Will­kür liegt nur vor, wenn der Ver­wei­sungs­be­schluss bei ver­stän­di­ger Wür­di­gung der das Grund­ge­setz be­herr­schen­den Ge­dan­ken nicht mehr ver­ständ­lich er­scheint und of­fen­sicht­lich un­halt­bar ist (vgl. BGH, Beschl. v. 09.06.2015 – X ARZ 115/15, NJW-RR 2015, 1016 Rn. 9 m. w. Nachw.). Ein Ver­wei­sungs­be­schluss kann als nicht mehr ver­ständ­lich und of­fen­sicht­lich un­halt­bar zu be­ur­tei­len sein, wenn das ver­wei­sen­de Ge­richt ei­ne sei­ne Zu­stän­dig­keit be­grün­den­de Norm nicht zur Kennt­nis ge­nom­men oder sich oh­ne Wei­te­res dar­über hin­weg­ge­setzt hat. Je­doch ist ei­ne Ver­wei­sung nicht stets als will­kür­lich an­zu­se­hen, wenn das ver­wei­sen­de Ge­richt sich mit ei­ner sei­ne Zu­stän­dig­keit be­grün­den­den Norm nicht be­fasst hat, et­wa weil es die Vor­schrift über­se­hen oder de­ren An­wen­dungs­be­reich un­zu­tref­fend be­ur­teilt hat. Denn für die Be­wer­tung als will­kür­lich ge­nügt es nicht, dass der Ver­wei­sungs­be­schluss in­halt­lich un­rich­tig oder sonst feh­ler­haft ist.

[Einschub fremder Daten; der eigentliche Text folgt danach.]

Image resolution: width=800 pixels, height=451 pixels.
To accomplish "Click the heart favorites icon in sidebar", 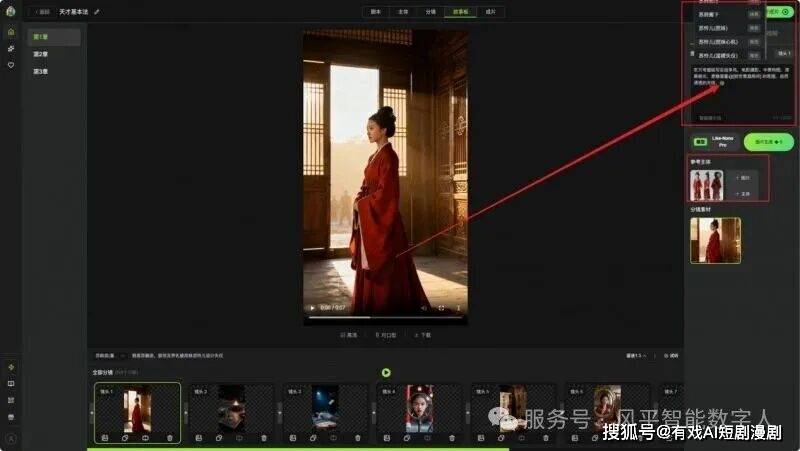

Es be­darf viel­mehr zu­sätz­li­cher Um­stän­de, die die ge­trof­fe­ne Ent­schei­dung als schlech­ter­dings nicht mehr nach­voll­zieh­bar er­schei­nen las­sen (vgl. BGH, Beschl. v. 09.06.2015 – X ARZ 115/15, NJW-RR 2015, 1016 Rn. 11 m. w. Nachw.). Sol­che sind et­wa ge­ge­ben, wenn sich ei­ne Be­fas­sung mit dem Ge­richts­stand nach den Um­stän­den, ins­be­son­de­re dem Par­tei­vor­trag da­zu, der­art auf­drängt, dass die ge­trof­fe­ne Ver­wei­sungs­ent­schei­dung als nicht auf der Grund­la­ge von § 281 ZPO er­gan­gen an­ge­se­hen wer­den kann (vgl. BGH, Beschl. v. 09.06.2015 – X ARZ 115/15, NJW-RR 2015, 1016 Rn. 11, 15; Beschl. v. 17.05.2011 – X ARZ 109/11, NJW-RR 2011, 1364 Rn. 12).

bb) Bei An­le­gung die­ses Maß­stabs ent­fal­tet der Ver­wei­sungs­be­schluss des AG Kemp­ten (All­gäu) kei­ne Bin­dungs­wir­kung. Der Klä­ger hat­te sich be­reits in der Kla­ge­schrift dar­auf be­ru­fen, dass das AG Kemp­ten (All­gäu) zu­stän­dig sei, weil der Kauf­ver­trag rück­ab­ge­wi­ckelt wer­den sol­le. Auch oh­ne aus­drück­li­che Nen­nung des § 29 I ZPO war da­mit der Ge­richts­stand des Er­fül­lungs­orts in ei­ner der­art deut­li­chen Wei­se an­ge­spro­chen, dass es sich für die­ses Ge­richt un­ab­weis­bar auf­drän­gen muss­te, sei­ne Zu­stän­dig­keit un­ter die­sem Ge­sichts­punkt zu prü­fen. Dass es die­se Fra­ge gleich­wohl nicht auf­ge­grif­fen, son­dern den Rechts­streit le­dig­lich mit ei­ner nichts­sa­gen­den Leer­for­mel ver­wie­sen hat, lässt sei­ne Ent­schei­dung als nicht mehr ver­ständ­lich und of­fen­sicht­lich un­halt­bar er­schei­nen.